- [CHALLENGE]: Copy the lines of the records from the one containing "즐겨찾기 (589, 168)" through the end of the records, inclusive, without the pictures.

(Records from a data collection)
— start —

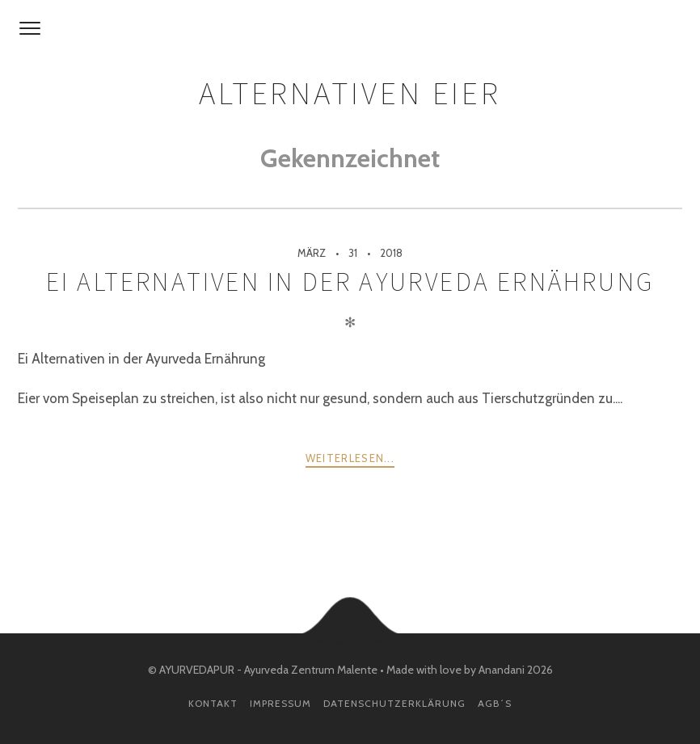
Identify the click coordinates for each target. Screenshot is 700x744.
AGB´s (495, 703)
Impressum (280, 703)
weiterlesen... (350, 458)
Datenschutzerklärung (394, 703)
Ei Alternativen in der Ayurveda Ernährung (350, 282)
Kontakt (213, 703)
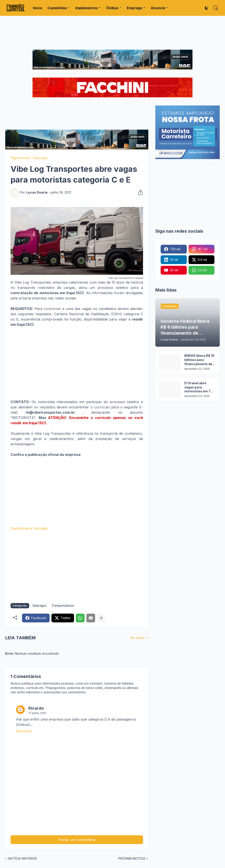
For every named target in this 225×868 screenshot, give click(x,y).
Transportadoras (63, 606)
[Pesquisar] (216, 8)
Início (37, 8)
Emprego (134, 8)
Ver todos (137, 638)
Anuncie (158, 8)
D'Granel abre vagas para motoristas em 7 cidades (197, 387)
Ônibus (112, 8)
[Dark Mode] (206, 8)
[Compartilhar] (139, 192)
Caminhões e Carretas (29, 528)
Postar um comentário (77, 839)
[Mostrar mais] (101, 618)
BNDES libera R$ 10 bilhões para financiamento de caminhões (199, 360)
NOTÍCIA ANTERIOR (23, 858)
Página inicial (20, 158)
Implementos (87, 8)
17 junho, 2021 (37, 713)
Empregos (40, 158)
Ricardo (36, 708)
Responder (24, 731)
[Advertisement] (112, 33)
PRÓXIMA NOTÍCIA (132, 858)
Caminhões (57, 8)
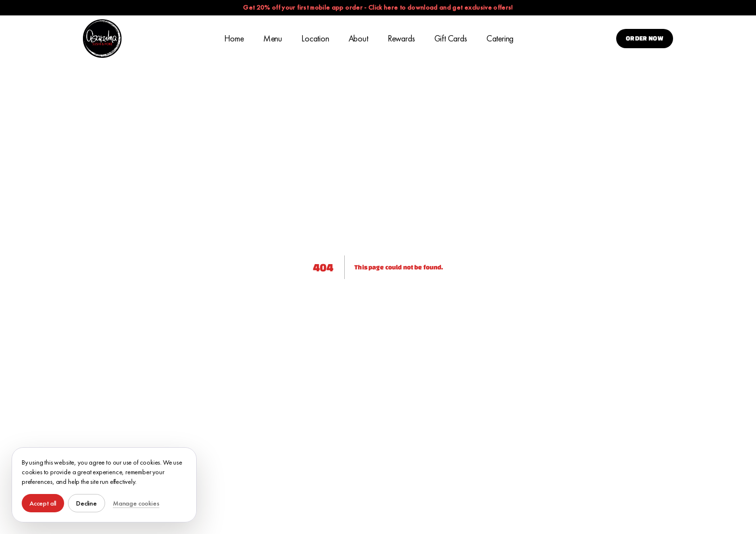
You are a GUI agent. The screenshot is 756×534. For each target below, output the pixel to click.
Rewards (401, 38)
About (358, 38)
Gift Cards (451, 38)
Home (234, 38)
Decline (86, 503)
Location (315, 38)
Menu (272, 38)
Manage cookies (136, 503)
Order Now (645, 38)
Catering (500, 38)
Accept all (43, 503)
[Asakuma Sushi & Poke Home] (102, 39)
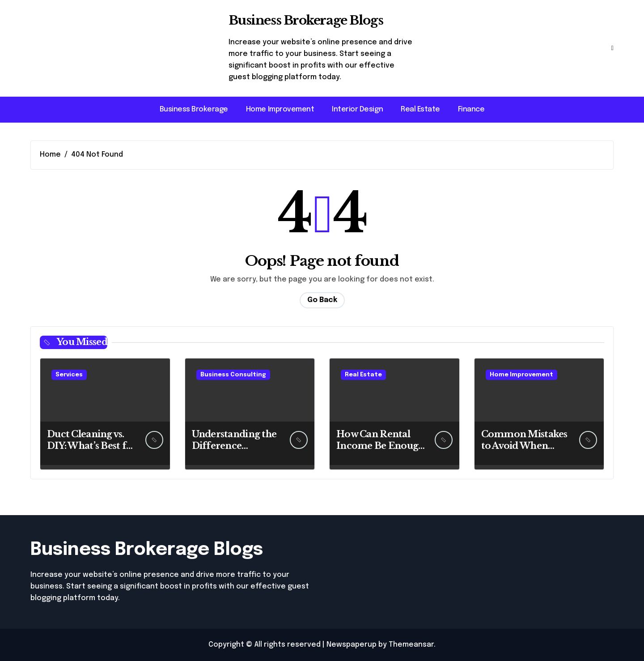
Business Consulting (233, 375)
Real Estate (420, 109)
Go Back (322, 300)
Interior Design (357, 109)
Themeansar (411, 644)
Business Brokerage (194, 109)
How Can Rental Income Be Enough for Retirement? (380, 446)
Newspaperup (352, 644)
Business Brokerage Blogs (305, 20)
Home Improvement (280, 109)
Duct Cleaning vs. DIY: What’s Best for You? (92, 446)
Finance (471, 109)
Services (69, 375)
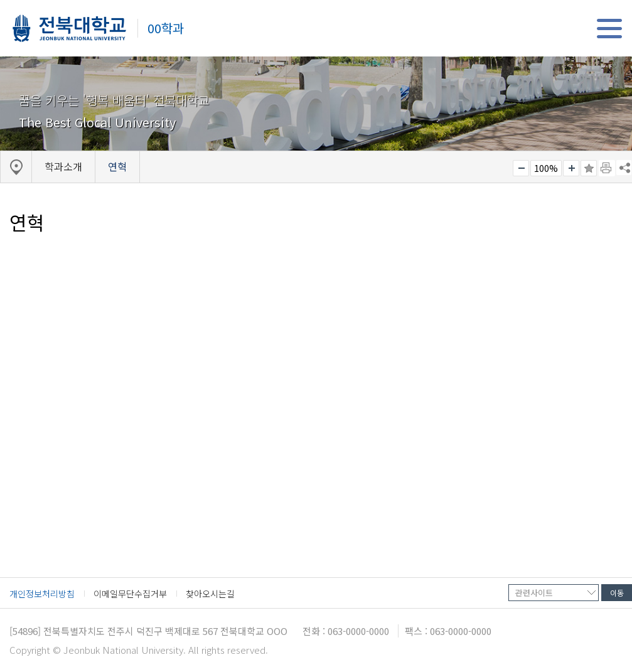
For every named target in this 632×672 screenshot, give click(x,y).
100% (546, 168)
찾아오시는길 (210, 594)
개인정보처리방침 (42, 594)
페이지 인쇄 (607, 168)
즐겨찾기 (589, 168)
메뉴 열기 (609, 28)
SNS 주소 (624, 168)
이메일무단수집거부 (130, 594)
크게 (571, 168)
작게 (521, 168)
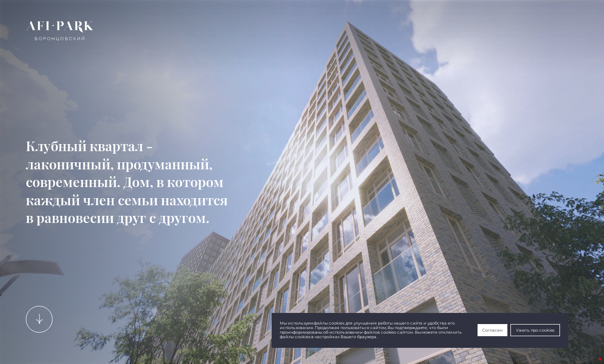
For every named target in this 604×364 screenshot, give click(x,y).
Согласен (492, 330)
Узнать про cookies (535, 330)
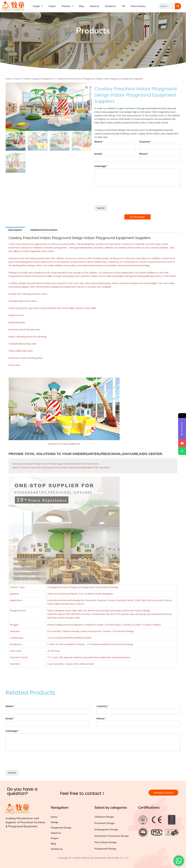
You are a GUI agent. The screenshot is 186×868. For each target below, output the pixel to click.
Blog (81, 6)
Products (67, 6)
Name (99, 142)
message (101, 166)
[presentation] (117, 200)
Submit (101, 208)
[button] (86, 87)
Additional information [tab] (44, 230)
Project (52, 6)
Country (145, 142)
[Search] (178, 6)
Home (8, 79)
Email (99, 154)
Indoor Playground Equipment (39, 79)
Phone (144, 154)
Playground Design (61, 828)
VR (123, 6)
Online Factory (138, 6)
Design (38, 6)
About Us (94, 6)
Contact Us (110, 6)
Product (18, 79)
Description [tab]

— end —

- [RESULT OF THIS EXERCISE]:
즐겨찾기 (589, 168)
메뉴 열기 (609, 28)
SNS 주소 (624, 168)
이메일무단수집거부 (130, 594)
크게 (571, 168)
작게 (521, 168)
For every named target in this 604×364 screenshot, give click(x,y).
Согласен (492, 330)
Узнать про cookies (535, 330)
You are a GUI agent. The screenshot is 186×868. For each target below, output the pixel to click.
Blog (81, 6)
Products (67, 6)
Name (99, 142)
message (101, 166)
[presentation] (117, 200)
Submit (101, 208)
[button] (86, 87)
Additional information [tab] (44, 230)
Project (52, 6)
Country (145, 142)
[Search] (178, 6)
Home (8, 79)
Email (99, 154)
Indoor Playground Equipment (39, 79)
Phone (144, 154)
Playground Design (61, 828)
VR (123, 6)
Online Factory (138, 6)
Design (38, 6)
About Us (94, 6)
Contact Us (110, 6)
Product (18, 79)
Description [tab]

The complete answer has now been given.